Adding duplicate rows to a resultset

  • I have an interesting challenge to create duplicate rows based on a column value in a result set.

    As an example, I have a resultset with 2 records.

    ---------------------------------

    | id | Product | Description | Qty |

    ---------------------------------

    | 1 | P1 | Product 1 | 2 |

    | 2 | P2 | Product 2 | 3 |

    ---------------------------------

    The resultset should look like below with 5 rows

    ---------------------------------

    | id | Product | Description | Qty |

    ---------------------------------

    | 1 | P1 | Product 1 | 2 |

    | 1 | P1 | Product 1 | 2 |

    | 2 | P2 | Product 2 | 3 |

    | 2 | P2 | Product 2 | 3 |

    | 2 | P2 | Product 2 | 3 |

    ---------------------------------

    I thought about using temp tables and repeating the rows based on the qty value with recursive loops. I wasnt sure if there is a better option or possibly a query trick.

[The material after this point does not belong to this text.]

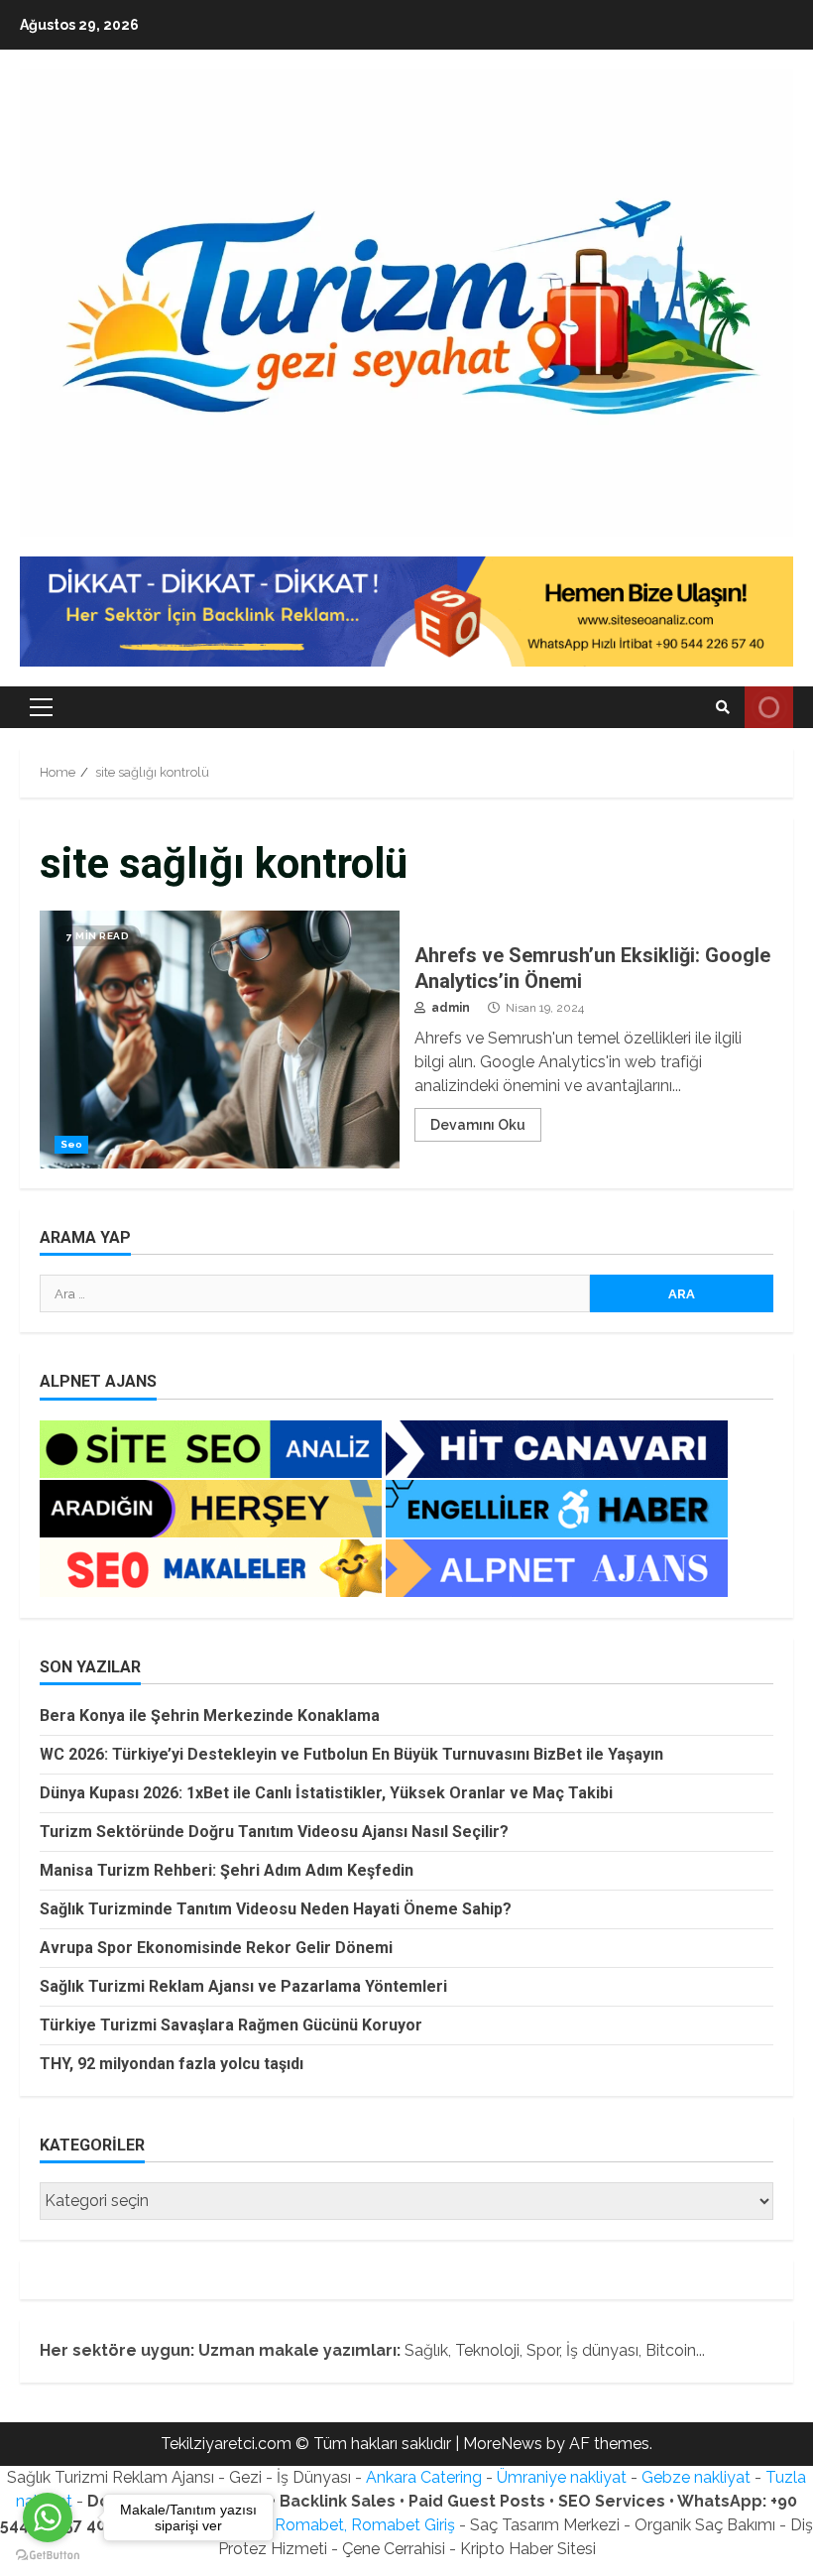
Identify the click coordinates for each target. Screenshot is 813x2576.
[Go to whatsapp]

    help is much appreciated!

  • You should use a Tally (or Numbers) table for this. There are several articles about Tally tables on this site. You can join to your table to a Tally table, limiting the number of rows selected from the Tally table based on the value of your Qty column.

  • Hi

    You can use a recursive CTE with a counter like this:

    DECLARE @t TABLE (id INT, product VARCHAR(100), qty INT)

    INSERT INTO @t

    SELECT 1, 'P1', 2

    UNION SELECT 2, 'P2', 3

    ;WITH recurse (id, product, qty, cnt) AS

    (

    SELECT id, product, qty, qty

    FROM @t

    UNION ALL

    SELECT id, product, qty, cnt - 1

    FROM recurse

    WHERE cnt - 1 != 0

    )

    SELECT id, product, qty

    FROM recurse

    ORDER BY id

    Greets

    Flo

  • andrewd.smith (3/24/2009)


    You should use a Tally (or Numbers) table for this. There are several articles about Tally tables on this site. You can join to your table to a Tally table, limiting the number of rows selected from the Tally table based on the value of your Qty column.

    ... sure you are right. The Tally Solution is the better approach!

    SELECT id, product, qty

    FROM @t t

    JOIN Tally ON Tally.N <= t.qty

    Thanks for correction! 🙂

    Flo

  • Thanks guy .... tally table worked like a charm

  • If the maximum value for quantity is relatively small, or if you don't have a Numbers Table available, something like the following provides an efficient alternative:

    declare @data

    table (

    id integer primary key,

    product char(2) not null,

    [description] varchar(100) not null,

    quantity tinyint not null

    );

    insert @data

    (

    id,

    product,

    [description],

    quantity

    )

    values (

    1,

    'P1',

    'Product 1',

    2

    );

    insert @data

    (

    id,

    product,

    [description],

    quantity

    )

    values (

    2,

    'P2',

    'Product 2',

    3

    );

    select d.id,

    d.product,

    d.[description],

    d.quantity

    from @data d

    cross

    apply (

    -- Assuming MAX(quantity) <= 9

    select convert(integer, 1) union all

    select 2 union all

    select 3 union all

    select 4 union all

    select 5 union all

    select 6 union all

    select 7 union all

    select 8 union all

    select 9

    ) ca (rn)

    where ca.rn <= quantity

    order by

    d.id;

    For larger values, a dynamic Numbers Table could be used (generated using TOP (n) and the ROW_NUMBER() function over some system table CROSS JOINed to itself a number of times:

    select top (1000)

    rn = ROW_NUMBER() over (order by a1.allocation_unit_id)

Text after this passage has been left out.